Maine’s Congressional delegation should easily recognize the core federal issues that are identified in the 2002 edition of our Federal Issues Paper: special education funding, compliance with the Clean Water Act, support for Maine’s transportation infrastructure, and the serious erosion of the State’s sales tax base to e-commerce. Each one of these issues underscores the importance of Congress focusing on the impacts of its decisions on community-level government. It all trickles down to the municipalities, and what has been trickling down lately are unfunded federal mandates, federal preemptions, and handcuffs on the ability of the state to properly collect its sales tax.

This is the list of questions the municipalities would like each member of Maine’s Congressional delegation to answer before voting on any bill. If the answer to any one of the following questions is ‘yes’, Maine’s representatives should oppose the legislation.

• Will the proposed federal legislation require local governments to expand their level of services at the expense of the local property taxpayers?

• Will the proposed federal legislation empower federal or state regulatory agencies to require local governments to expand their level of services at the expense of the local property taxpayers?

• Will the proposed federal legislation be interpreted by local school administrative units, county government, water or sewer districts, other quasi-municipal or regional entities or the advocates of variously entitled classes of individuals to expand the level of municipal services at the expense of the local property taxpayers?

• Will the proposed federal legislation preempt or intrude on local home rule authority? What are the real-life examples in Maine where a local authority has been used in such a way to deserve federal intrusion?

• Will the proposed federal legislation create new or expanded federal programs, the funding of which will diminish the capacity of the federal government to honor the existing financial commitments it has yet to fulfill?

Special Education: Federal Role in K-12 Education

Individuals with Disabilities Education Act (IDEA). Maine’s municipal leaders truly appreciate the effort of Maine’s Congressional delegation to move the federal government toward compliance with its “intention” to pay 40% of the cost of the federal special education mandate.

+--

▶ TASKS TO PERFORM:
a: List the core federal issues that the federal issues excerpt says are identified in the 2002 edition of the Federal Issues Paper.
b: Reproduce word for word the stretch of the federal issues excerpt from "Maine’s Congressional delegation should" through "its sales tax.".
The records have no role in this work.

(Stored data)

+--

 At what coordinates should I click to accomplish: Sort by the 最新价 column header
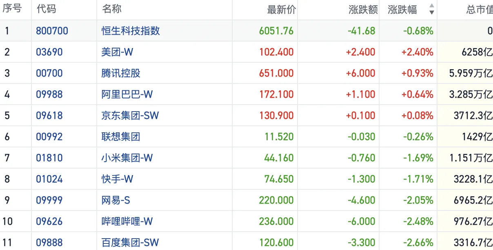tap(281, 10)
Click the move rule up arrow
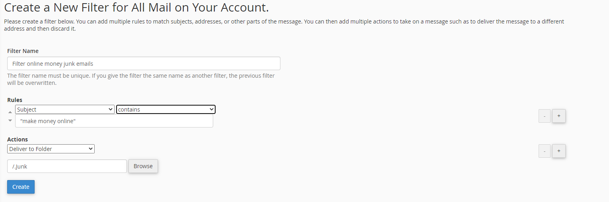The width and height of the screenshot is (609, 202). click(x=10, y=113)
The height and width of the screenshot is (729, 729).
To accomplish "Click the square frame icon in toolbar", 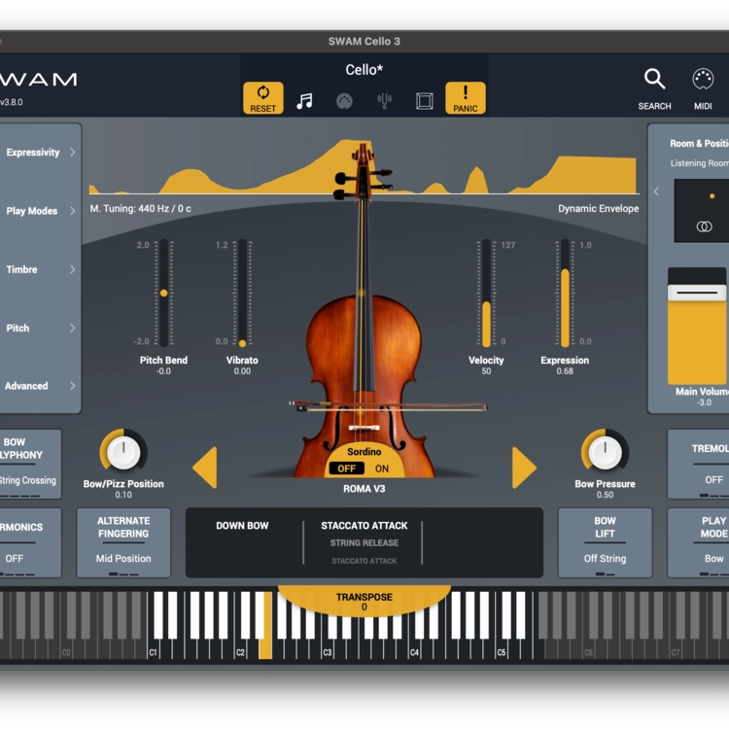I will pos(425,100).
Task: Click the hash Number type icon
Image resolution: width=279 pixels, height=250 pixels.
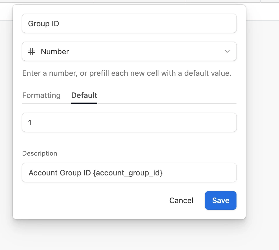Action: click(31, 52)
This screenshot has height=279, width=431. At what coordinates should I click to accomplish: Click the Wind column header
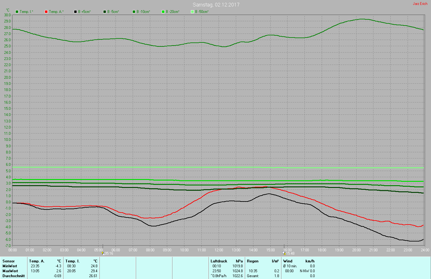pos(288,261)
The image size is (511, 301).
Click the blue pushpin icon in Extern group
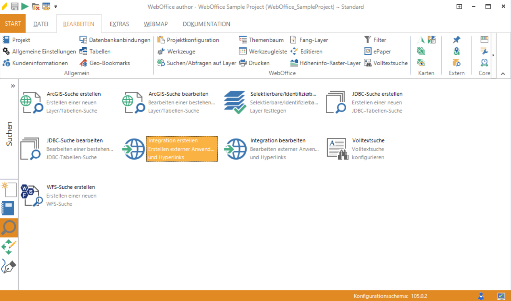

+--

▶ ANSWERS TO THIS EXERCISE:
a:
- special education funding
- compliance with the Clean Water Act
- support for Maine's transportation infrastructure
- the serious erosion of the State's sales tax base to e-commerce

b:
Maine’s Congressional delegation should easily recognize the core federal issues that are identified in the 2002 edition of our Federal Issues Paper: special education funding, compliance with the Clean Water Act, support for Maine’s transportation infrastructure, and the serious erosion of the State’s sales tax base to e-commerce. Each one of these issues underscores the importance of Congress focusing on the impacts of its decisions on community-level government. It all trickles down to the municipalities, and what has been trickling down lately are unfunded federal mandates, federal preemptions, and handcuffs on the ability of the state to properly collect its sales tax.